Astro Cloud IDE security & data governance

caution

The Cloud IDE is currently in Public Preview. If you have any feedback, submit it to the Astro Cloud IDE product portal.

Security

The Cloud IDE is a fully managed service that runs in an Astronomer-managed private cluster. All infrastructure is managed by Astronomer. Infrastructure is tightly scoped to organizations, so your code and data is never exposed to other organizations.

Astronomer's role-based access control (RBAC) system ensures that only users with the correct permissions can perform certain actions in the Astro Cloud IDE. See User permissions

Data governance

The Cloud IDE stores Python cell outputs in an encrypted S3 bucket. SQL cell outputs are stored in the corresponding connection database under the schema you configure.

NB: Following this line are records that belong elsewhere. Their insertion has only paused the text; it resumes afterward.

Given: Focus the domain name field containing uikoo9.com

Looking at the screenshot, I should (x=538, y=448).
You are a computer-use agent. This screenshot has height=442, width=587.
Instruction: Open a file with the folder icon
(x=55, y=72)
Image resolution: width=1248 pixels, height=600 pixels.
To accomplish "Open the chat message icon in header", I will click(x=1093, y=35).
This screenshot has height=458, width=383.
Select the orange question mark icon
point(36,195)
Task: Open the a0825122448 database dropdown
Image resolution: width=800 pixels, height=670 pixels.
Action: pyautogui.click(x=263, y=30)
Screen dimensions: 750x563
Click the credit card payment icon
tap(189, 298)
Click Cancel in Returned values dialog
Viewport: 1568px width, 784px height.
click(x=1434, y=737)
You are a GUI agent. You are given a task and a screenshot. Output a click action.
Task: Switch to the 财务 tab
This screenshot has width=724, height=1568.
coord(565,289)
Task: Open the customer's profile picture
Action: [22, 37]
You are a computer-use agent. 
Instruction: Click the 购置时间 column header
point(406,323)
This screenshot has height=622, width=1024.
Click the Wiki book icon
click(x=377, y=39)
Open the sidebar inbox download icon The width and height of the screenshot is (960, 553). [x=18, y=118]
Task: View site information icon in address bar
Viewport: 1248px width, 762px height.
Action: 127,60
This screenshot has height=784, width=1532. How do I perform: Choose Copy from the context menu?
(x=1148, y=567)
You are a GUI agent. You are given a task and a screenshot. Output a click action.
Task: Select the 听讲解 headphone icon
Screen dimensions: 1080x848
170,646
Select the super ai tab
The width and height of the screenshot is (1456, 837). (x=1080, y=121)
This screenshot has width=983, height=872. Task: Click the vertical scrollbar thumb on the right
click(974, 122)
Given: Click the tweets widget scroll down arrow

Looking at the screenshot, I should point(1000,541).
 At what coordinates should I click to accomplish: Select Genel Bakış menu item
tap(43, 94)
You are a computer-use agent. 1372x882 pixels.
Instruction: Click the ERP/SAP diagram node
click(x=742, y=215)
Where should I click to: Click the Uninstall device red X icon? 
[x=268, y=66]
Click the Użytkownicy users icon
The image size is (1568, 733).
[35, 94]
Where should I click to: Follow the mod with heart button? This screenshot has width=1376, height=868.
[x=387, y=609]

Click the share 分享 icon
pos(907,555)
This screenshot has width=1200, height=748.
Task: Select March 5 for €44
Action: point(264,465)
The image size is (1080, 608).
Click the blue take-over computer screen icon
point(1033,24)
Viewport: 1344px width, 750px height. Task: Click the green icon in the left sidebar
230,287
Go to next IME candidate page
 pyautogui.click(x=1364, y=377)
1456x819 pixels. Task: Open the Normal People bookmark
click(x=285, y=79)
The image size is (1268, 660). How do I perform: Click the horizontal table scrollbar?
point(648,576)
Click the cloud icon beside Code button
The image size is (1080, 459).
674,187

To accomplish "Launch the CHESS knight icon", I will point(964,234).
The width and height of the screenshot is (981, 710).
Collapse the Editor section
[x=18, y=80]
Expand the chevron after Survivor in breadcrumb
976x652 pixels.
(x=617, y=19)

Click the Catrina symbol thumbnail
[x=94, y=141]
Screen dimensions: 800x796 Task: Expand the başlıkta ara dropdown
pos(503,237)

If you would like to provide your own S3 bucket for storing Python cell outputs, contact Astronomer support.

Execution

When a user executes a cell, the request is sent through the Astronomer control plane to a dedicated, isolated Kubernetes pod running the Cloud IDE. The request is then either executed on the worker pod (in the case of Python) or sent to the appropriate database (in the case of SQL). The response is then sent back through the control plane to the user.

The worker pods are isolated from each other and from the control plane. Only requests from your organization may be sent to the same pods. No code or data is ever persisted on the worker pods.